Subsequently, organisations are more and more eager to collaborate around structured and emergent manufacturing frameworks such as production networks. These networks entail the joint-manufacturing of products and are regarded as a new form of collaboration between organisations. Additionally organisations take advantage in being part of production networks since today competition takes place between entire supply chains or networks instead of single organisations.
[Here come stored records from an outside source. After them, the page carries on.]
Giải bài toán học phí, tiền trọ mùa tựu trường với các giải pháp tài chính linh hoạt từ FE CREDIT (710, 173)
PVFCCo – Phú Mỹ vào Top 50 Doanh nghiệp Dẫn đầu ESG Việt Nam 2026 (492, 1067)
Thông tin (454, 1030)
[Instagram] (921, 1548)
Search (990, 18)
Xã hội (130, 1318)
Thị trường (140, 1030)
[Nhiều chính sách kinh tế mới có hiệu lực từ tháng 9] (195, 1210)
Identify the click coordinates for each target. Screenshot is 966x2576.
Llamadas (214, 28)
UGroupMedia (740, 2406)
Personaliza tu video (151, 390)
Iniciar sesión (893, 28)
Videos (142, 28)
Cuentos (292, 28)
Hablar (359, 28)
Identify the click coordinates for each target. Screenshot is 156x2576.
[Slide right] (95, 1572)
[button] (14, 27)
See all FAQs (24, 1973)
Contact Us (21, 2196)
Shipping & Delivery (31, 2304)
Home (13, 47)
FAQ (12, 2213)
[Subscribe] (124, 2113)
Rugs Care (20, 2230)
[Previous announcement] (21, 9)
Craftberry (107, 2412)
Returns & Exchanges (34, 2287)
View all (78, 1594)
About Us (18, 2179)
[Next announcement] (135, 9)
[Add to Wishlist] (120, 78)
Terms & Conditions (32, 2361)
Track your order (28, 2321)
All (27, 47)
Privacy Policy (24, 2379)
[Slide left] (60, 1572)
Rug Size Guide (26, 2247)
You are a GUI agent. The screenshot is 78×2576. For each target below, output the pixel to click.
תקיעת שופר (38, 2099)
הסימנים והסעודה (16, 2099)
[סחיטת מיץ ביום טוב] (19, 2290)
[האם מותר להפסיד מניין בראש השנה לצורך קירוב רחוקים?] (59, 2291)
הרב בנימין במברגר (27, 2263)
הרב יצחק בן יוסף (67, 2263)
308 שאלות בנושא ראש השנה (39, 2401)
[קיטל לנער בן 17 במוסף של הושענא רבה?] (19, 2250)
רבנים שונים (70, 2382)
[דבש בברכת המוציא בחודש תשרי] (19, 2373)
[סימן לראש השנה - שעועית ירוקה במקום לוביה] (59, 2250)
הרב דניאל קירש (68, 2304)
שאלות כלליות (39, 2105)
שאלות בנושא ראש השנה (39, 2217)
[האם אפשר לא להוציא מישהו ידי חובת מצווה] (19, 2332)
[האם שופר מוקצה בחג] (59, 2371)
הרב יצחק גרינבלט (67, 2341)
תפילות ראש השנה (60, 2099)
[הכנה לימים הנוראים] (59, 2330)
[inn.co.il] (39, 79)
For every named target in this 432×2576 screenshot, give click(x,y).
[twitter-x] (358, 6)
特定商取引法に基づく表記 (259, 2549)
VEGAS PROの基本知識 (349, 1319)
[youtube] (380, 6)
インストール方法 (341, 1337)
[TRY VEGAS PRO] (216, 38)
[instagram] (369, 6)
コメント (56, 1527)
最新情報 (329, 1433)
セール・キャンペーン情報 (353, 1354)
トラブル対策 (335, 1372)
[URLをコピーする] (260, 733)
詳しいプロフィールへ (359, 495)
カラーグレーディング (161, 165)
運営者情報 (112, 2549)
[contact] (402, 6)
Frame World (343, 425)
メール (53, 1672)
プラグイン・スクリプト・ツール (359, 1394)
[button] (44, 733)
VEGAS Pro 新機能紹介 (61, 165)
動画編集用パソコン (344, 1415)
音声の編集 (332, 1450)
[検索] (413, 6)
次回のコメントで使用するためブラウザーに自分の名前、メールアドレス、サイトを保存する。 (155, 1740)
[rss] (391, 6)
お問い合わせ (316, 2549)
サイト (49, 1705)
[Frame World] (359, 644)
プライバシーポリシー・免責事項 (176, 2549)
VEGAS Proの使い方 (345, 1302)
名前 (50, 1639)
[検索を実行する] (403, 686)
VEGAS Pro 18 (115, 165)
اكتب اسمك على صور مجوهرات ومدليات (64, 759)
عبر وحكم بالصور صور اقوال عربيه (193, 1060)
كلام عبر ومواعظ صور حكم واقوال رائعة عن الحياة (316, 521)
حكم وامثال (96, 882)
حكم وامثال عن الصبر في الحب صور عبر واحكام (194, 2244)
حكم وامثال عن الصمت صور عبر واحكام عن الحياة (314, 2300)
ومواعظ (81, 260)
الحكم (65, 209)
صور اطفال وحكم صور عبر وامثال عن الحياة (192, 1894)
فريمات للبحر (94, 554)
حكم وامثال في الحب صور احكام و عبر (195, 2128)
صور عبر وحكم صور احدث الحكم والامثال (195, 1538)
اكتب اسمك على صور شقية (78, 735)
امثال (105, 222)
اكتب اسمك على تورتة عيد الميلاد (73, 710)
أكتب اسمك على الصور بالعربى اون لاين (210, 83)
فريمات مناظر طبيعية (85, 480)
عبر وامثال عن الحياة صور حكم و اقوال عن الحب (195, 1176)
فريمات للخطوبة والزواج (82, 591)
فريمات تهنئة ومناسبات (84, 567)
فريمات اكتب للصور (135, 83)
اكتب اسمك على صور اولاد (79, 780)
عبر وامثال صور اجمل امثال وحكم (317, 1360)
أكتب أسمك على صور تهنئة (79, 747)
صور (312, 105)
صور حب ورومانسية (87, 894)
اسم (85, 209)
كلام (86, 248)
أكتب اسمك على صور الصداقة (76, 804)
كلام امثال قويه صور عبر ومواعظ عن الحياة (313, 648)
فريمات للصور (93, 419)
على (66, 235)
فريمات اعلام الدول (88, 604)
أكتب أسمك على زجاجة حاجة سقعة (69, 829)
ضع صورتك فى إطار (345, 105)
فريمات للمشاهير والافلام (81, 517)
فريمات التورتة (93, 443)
Dynamic systems such as production networks compel their workforce to be faced with ever-changing working environments. This stresses the need of continuous learning, which constitutes the true competitive advantage for organisations. Moreover, the learning rate of the organisation must be higher than that of competition so that the former can survive. One effective tool for mediating skills and competencies is serious gaming.

Computer games do not only convey hard skills such as the understanding of how complex systems operate, Virtual Organisations being one of them, but also mediate soft skills like collaboration and communication in cultural diverse contexts. Additionally, serious games may be used in other contexts, e.g. for the stimulation of creativity in innovation processes.

To keep an overview on various games and their learning objectives, it is needed to describe a game and to classify its characteristics. Such a description of a game could for example include properties like purpose, gameplay, teaching methods, appearance, knowledge domain, computer platform, number of players and much more.

In this chapter two approaches are presented to classify games. First, the lifecycle of a Virtual Organisation is analysed by identifying the relevant processes in each phase (Baalsrud Hauge et al. 2008). Staff working in the execution of these processes can benefit from serious games in different ways: They can use them as tools supporting the learning of skills and competencies or they use them directly in the support of their tasks within the process. A mapping of some games developed by BIBA (Bremer Institut für Produktion und Logistik GmbH, Bremen, Germany) onto the identified business processes demonstrated its coverage and reveals further needs in research.

The second approach is based on the definition of a game genome. To do so, we analyze the background that makes it more and more difficult to keep the overview over existing games. Then we look at other domains like movies and music, where the number of available material is very big and the content is very hard to classify. Afterwards, we apply the same principles to the domain of games. In this step, we include established classification strategies from the domains E-Learning and Games. Finally, we apply the resulting genome to a few existing games and discuss the outcome.